▸ Source passage:
#####

I do not understand what your difficulty is. You have a distribution; it contains a parameter λ. You do not know the value of λ, but you are told it is between 0 and 1. The question asks you to determine the mean and variance. Of course there will be a λ in the answers, since there is a λ in the input. What is unclear about that?

RGV

3. Oct 27, 2012

### HallsofIvy

Staff Emeritus
1a) asks you to find the moment generating function of the distribution $(1- \lambda)\lambda^x$ and you are told "1a. Multiply by $e^tx$." Okay, the moment generating function is, by definition, the expected value of $e^{tx}$ and the expected value of any function is the sum of function values for each x times the probabilty of that particular x. Here, that would be
$$\sum_{x=0}^\infty (1- \lambda)\lambda^xe^{tx}= (1- \lambda)\sum_{n=0}^\infty (\lambda e^t)^x$$
which is, as they say, a geometric series with common multiple $\lambda e^t$. Use the fact that the sum of a geometric series is given by
$$\sum_{x=0}^\infty r^x= \frac{1}{1- r}$$.

4. Oct 27, 2012

### snesnerd

Thanks everyone. I dont know why I was letting it confuse me, but it seems clarified now. One last question though. What purpose did it serve to tell me that in the first question, 0 < λ < 1, and in the second question λ > 0? Couldnt they of just said that λ is just a constant?

5. Oct 27, 2012

### Ray Vickson

No. In question 1 you need lambda between 0 and 1 in order to avoid negative probabilities or probabilities > 1. Question 2 is completely different; there you could have ANY positive value for lambda (but, again, a negative value would give nonsense such as negative probability, etc).

RGV

6. Oct 28, 2012

### snesnerd

Gotcha. Thanks. Last question. The sum of the geometric series in the first question is

(1 - λ)/(1 - λe^t) right?

Since the first term is (1 - λ) and the common ratio is λe^t.

#####

▸ Collected material:
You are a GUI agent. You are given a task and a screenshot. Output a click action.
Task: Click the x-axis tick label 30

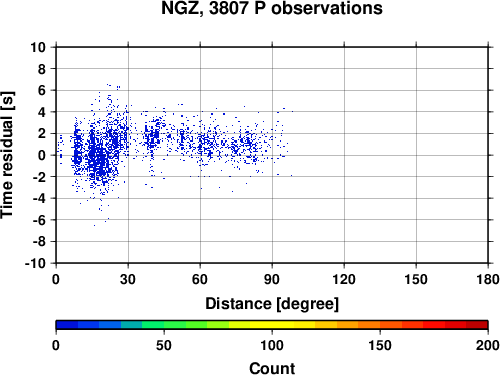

#####

From the forum thread on moment generating functions, write out the stretch from "4. Oct 27, 2012" through "just a constant?" word for word.

▸ Finished answer:
4. Oct 27, 2012

### snesnerd

Thanks everyone. I dont know why I was letting it confuse me, but it seems clarified now. One last question though. What purpose did it serve to tell me that in the first question, 0 < λ < 1, and in the second question λ > 0? Couldnt they of just said that λ is just a constant?